Extracted text:
# % chance WS and OM will have long term relationship?



## staystrong (Sep 15, 2012)

_Please, no "Why do you care?" responses!
Also, if you can cite a source, that's appreciated.  _

Two cheaters are coming together to live. My wife will be 34 and soon twice divorced and if we divorce. 

WW recently left for OM and now they are living together. Affair was secret for 6-7 months, then D-Day, and now we are 4 months past D-Day. 

She and I have two young children and they are staying with her for 2 months while I travel. 

Background: My wife was married before (7 years) and had a six month PA but did not leave husband. She eventually left her husband for me rather quickly. We have been together 7 years until now. OM was in marriage for 12 years but had 3 year affair a few years ago. Marriage lost vitality after that and his ex has already moved on with new guy since finding out this summer about OM's affair with my wife. OM also had a previous affair when single with a married woman. 

So what are the chances they stay together for 1 year, 2 years, 7 years, a liftetime? Of course, wife feels like she is "deeply in love" even though she regrets destruction of her marriage with me. 

My wife's father married his OW when my wife was a child. So I think she uses this as the model that it will "work" between her and OM. And if not, oh well she feels like she needed to take this chance. Yes, it's all about her apparently.


----------



## TDSC60 (Dec 8, 2011)

Written problem A: Could you copy out the entire forum thread word for word?
The forum thread has no connection to the records.

Materials provided:
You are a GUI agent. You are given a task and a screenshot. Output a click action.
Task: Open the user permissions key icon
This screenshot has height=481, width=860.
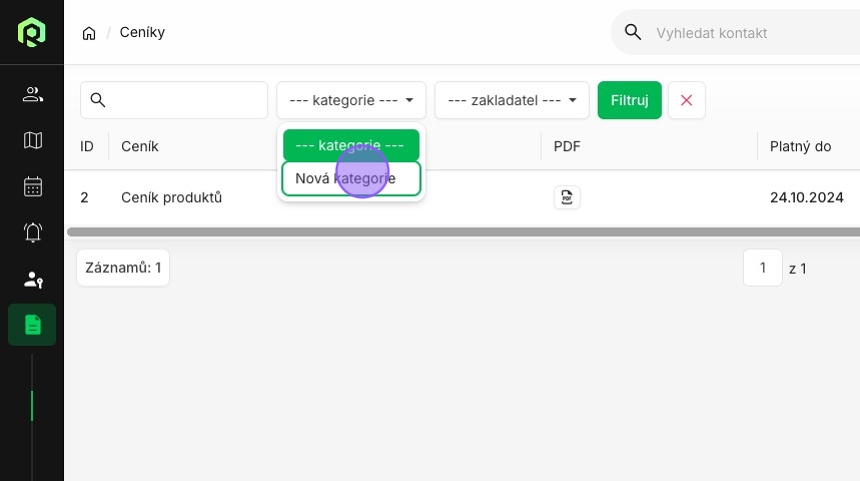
* * *
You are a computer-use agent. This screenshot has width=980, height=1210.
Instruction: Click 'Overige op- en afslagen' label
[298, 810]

Written problem B: Can you repeat, word for word, the lines of the records from the one containing "You are a GUI" through the one containing "This screenshot has height=481, width=860.", both included?

Output A:
# % chance WS and OM will have long term relationship?



## staystrong (Sep 15, 2012)

_Please, no "Why do you care?" responses!
Also, if you can cite a source, that's appreciated.  _

Two cheaters are coming together to live. My wife will be 34 and soon twice divorced and if we divorce. 

WW recently left for OM and now they are living together. Affair was secret for 6-7 months, then D-Day, and now we are 4 months past D-Day. 

She and I have two young children and they are staying with her for 2 months while I travel. 

Background: My wife was married before (7 years) and had a six month PA but did not leave husband. She eventually left her husband for me rather quickly. We have been together 7 years until now. OM was in marriage for 12 years but had 3 year affair a few years ago. Marriage lost vitality after that and his ex has already moved on with new guy since finding out this summer about OM's affair with my wife. OM also had a previous affair when single with a married woman. 

So what are the chances they stay together for 1 year, 2 years, 7 years, a liftetime? Of course, wife feels like she is "deeply in love" even though she regrets destruction of her marriage with me. 

My wife's father married his OW when my wife was a child. So I think she uses this as the model that it will "work" between her and OM. And if not, oh well she feels like she needed to take this chance. Yes, it's all about her apparently.


----------



## TDSC60 (Dec 8, 2011)

Output B:
You are a GUI agent. You are given a task and a screenshot. Output a click action.
Task: Open the user permissions key icon
This screenshot has height=481, width=860.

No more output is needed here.